▶ _Exercise requirements_
I would like you to return all of the records exactly as they stand.

[Opening Data records section]

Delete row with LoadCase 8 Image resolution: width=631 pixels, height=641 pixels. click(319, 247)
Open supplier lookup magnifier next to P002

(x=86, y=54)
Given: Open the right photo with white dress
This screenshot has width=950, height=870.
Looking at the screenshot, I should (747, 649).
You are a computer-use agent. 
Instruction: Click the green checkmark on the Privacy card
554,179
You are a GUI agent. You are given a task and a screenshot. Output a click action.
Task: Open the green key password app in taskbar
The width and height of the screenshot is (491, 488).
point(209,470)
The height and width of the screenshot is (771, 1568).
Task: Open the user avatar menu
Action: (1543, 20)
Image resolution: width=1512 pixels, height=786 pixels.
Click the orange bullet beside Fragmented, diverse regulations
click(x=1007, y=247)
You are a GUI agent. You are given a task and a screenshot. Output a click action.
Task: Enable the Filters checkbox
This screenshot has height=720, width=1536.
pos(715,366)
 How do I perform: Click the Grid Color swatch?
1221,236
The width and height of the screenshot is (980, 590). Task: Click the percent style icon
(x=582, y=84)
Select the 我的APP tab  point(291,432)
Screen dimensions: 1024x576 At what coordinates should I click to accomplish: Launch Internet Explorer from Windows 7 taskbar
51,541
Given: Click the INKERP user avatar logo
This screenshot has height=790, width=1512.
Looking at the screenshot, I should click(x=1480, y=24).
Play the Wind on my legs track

[Closing Data records section]

▶ _Response area_
Delete row with LoadCase 8 Image resolution: width=631 pixels, height=641 pixels. click(319, 247)
Open supplier lookup magnifier next to P002

(x=86, y=54)
Given: Open the right photo with white dress
This screenshot has width=950, height=870.
Looking at the screenshot, I should (747, 649).
You are a computer-use agent. 
Instruction: Click the green checkmark on the Privacy card
554,179
You are a GUI agent. You are given a task and a screenshot. Output a click action.
Task: Open the green key password app in taskbar
The width and height of the screenshot is (491, 488).
point(209,470)
The height and width of the screenshot is (771, 1568).
Task: Open the user avatar menu
Action: (1543, 20)
Image resolution: width=1512 pixels, height=786 pixels.
Click the orange bullet beside Fragmented, diverse regulations
click(x=1007, y=247)
You are a GUI agent. You are given a task and a screenshot. Output a click action.
Task: Enable the Filters checkbox
This screenshot has height=720, width=1536.
pos(715,366)
 How do I perform: Click the Grid Color swatch?
1221,236
The width and height of the screenshot is (980, 590). Task: Click the percent style icon
(x=582, y=84)
Select the 我的APP tab  point(291,432)
Screen dimensions: 1024x576 At what coordinates should I click to accomplish: Launch Internet Explorer from Windows 7 taskbar
51,541
Given: Click the INKERP user avatar logo
This screenshot has height=790, width=1512.
Looking at the screenshot, I should click(x=1480, y=24).
Play the Wind on my legs track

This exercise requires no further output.